Smacking ‘may increase cancer risk’

Smacking children could increase their chances of developing cancer, heart disease and asthma in later life, claim researchers. British psychologists based their findings on a study of 700 adults aged 40 to 60 in Saudi Arabia, where beating is...

Smacking children could increase their chances of developing cancer, heart disease and asthma in later life, claim researchers.

The use of corporal punishment can contribute to childhood stress, and when it becomes a stressor, corporal punishment contributes to poor outcomes both for the individual concerned and for society

British psychologists based their findings on a study of 700 adults aged 40 to 60 in Saudi Arabia, where beating is considered an acceptable aspect of parenting.

Those who suffered corporal punishment as children had higher rates of serious disease.

Participants who had cancer were 1.7 times more likely to have been beaten than healthy ‘control’ individuals, according to the research published in the Journal of Behavioural Medicine.

Smacking in childhood increased the chances of heart disease 1.3 times and asthma 1.6 times.

However, independent experts questioned the trend and suggested the findings might be unreliable.

Study leader Michael Hyland, from the University of Plymouth, said: “Early life stress in the form of trauma and abuse is known to create long-term changes that predispose to later disease.
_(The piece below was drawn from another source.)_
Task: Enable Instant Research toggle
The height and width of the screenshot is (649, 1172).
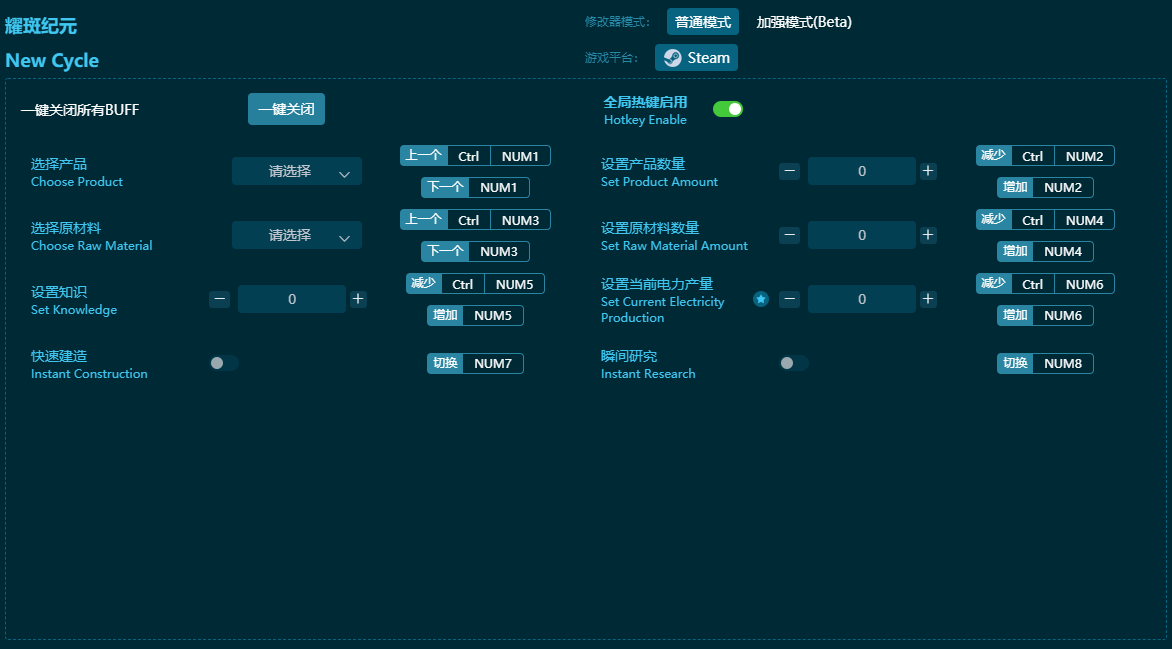Action: point(793,363)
But this study shows that in a society where corporal punishment is considered normal, the use of corporal punishment is sufficiently stressful to have the same kinds of long-term impact as abuse and trauma.
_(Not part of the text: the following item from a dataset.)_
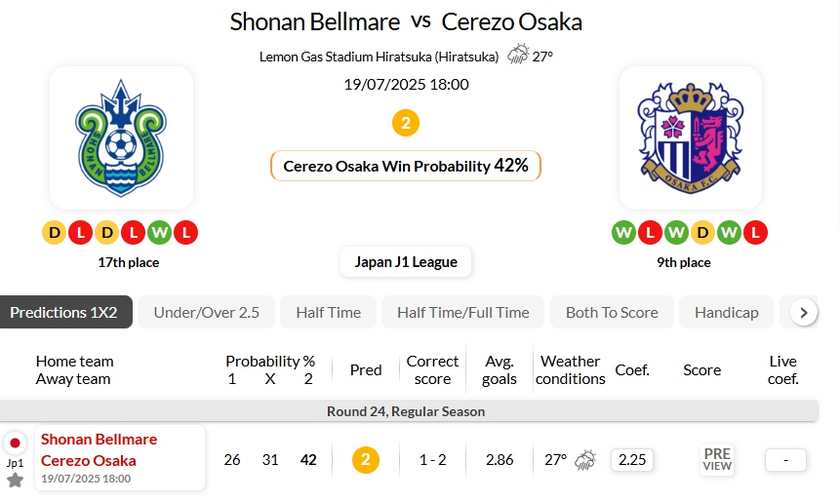Click the weather icon beside stadium name

517,56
“Our research adds a new perspective on the increasing evidence that the use of corporal punishment can contribute to childhood stress, and when it becomes a stressor, corporal punishment contributes to poor outcomes, both for the individual concerned and for society.”
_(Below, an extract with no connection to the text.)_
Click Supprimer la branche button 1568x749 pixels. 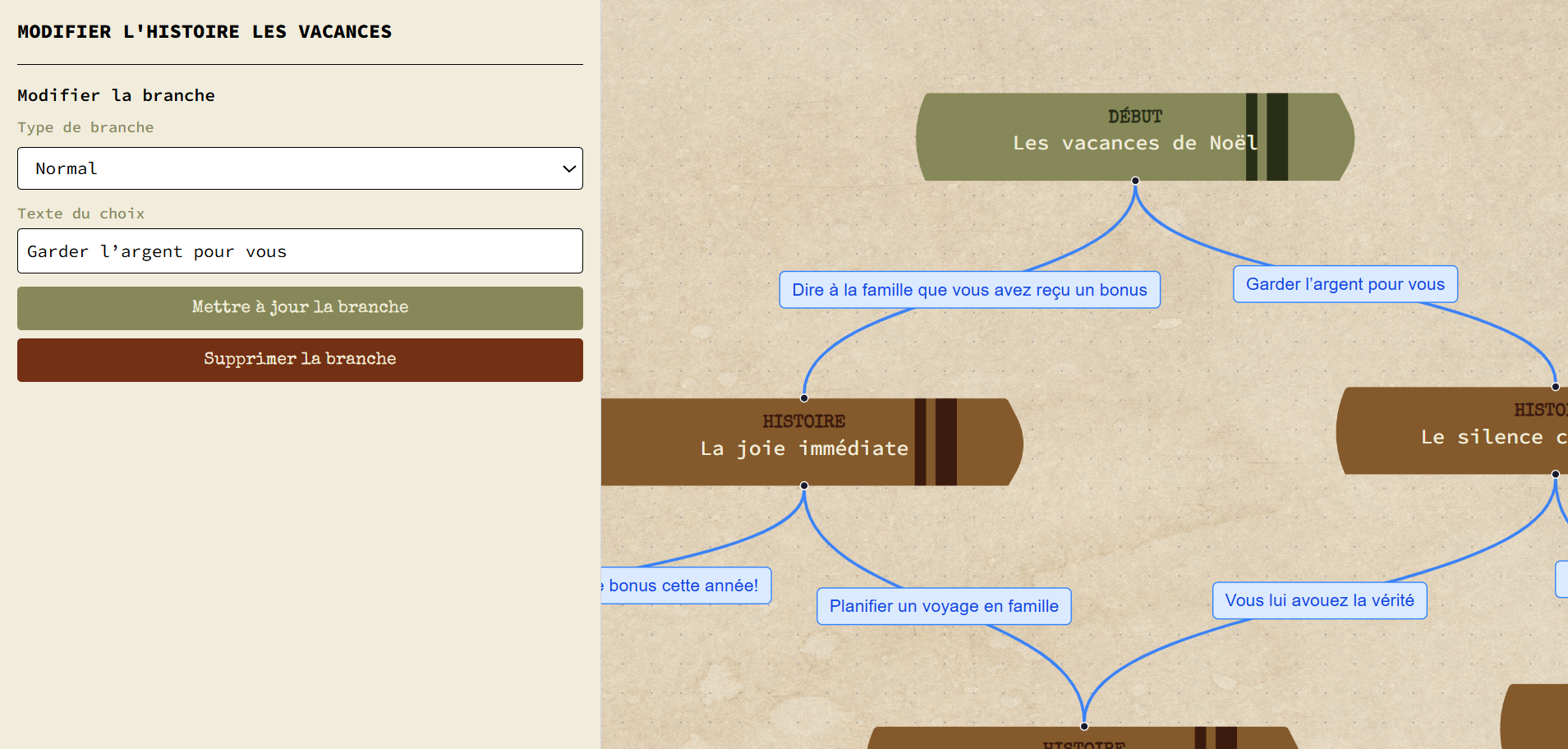[300, 360]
Corporal punishment was banned in the home and at school by Sweden in 1976. Since then, almost 30 more countries have introduced similar legislation.

Caning at private schools was outlawed in England and Wales in 1999, in Scotland 2000, and in Northern Ireland in 2003.

In the US there is still no universal ban on corporal punishment in schools.

David Spiegelhalter, an expert in risk assessment at Cambridge University, said of the findings: “I would be very cautious about over-interpreting these results.

“For example, the controls are taken from administrators and nurses at the hospital treating the patients, and so are likely to differ in many ways from the ill people.

“The controls reported less beating and insulting as children, so maybe not being beaten encourages people to enter a caring profession, rather than protecting them from disease.”

Andrea Danese, clinical lecturer in child and adolescent psychiatry at the Institute of Psychiatry, King’s College London, said: “This research adds to the growing body of research linking childhood maltreatment to later disease. It is possible that child maltreatment may not only affect risk for mental illness but also contribute to risk for medical illness, such as asthma, cancer and cardiac disease.”

But she too had doubts about the evidence, since it was based on retrospective recollections of childhood beating: “The claims may therefore be biased or overstated, because ill people may be more likely to report an unhappy childhood.”

Danese added that what might appear to be the result of child maltreatment could in fact be due to poverty, social isolation or other factors.

“Thus, although suggestive of a potential link between child maltreatment and ill health in adult life, more, carefully design research is needed to understand this link, which has potentially major public health relevance,” she concluded.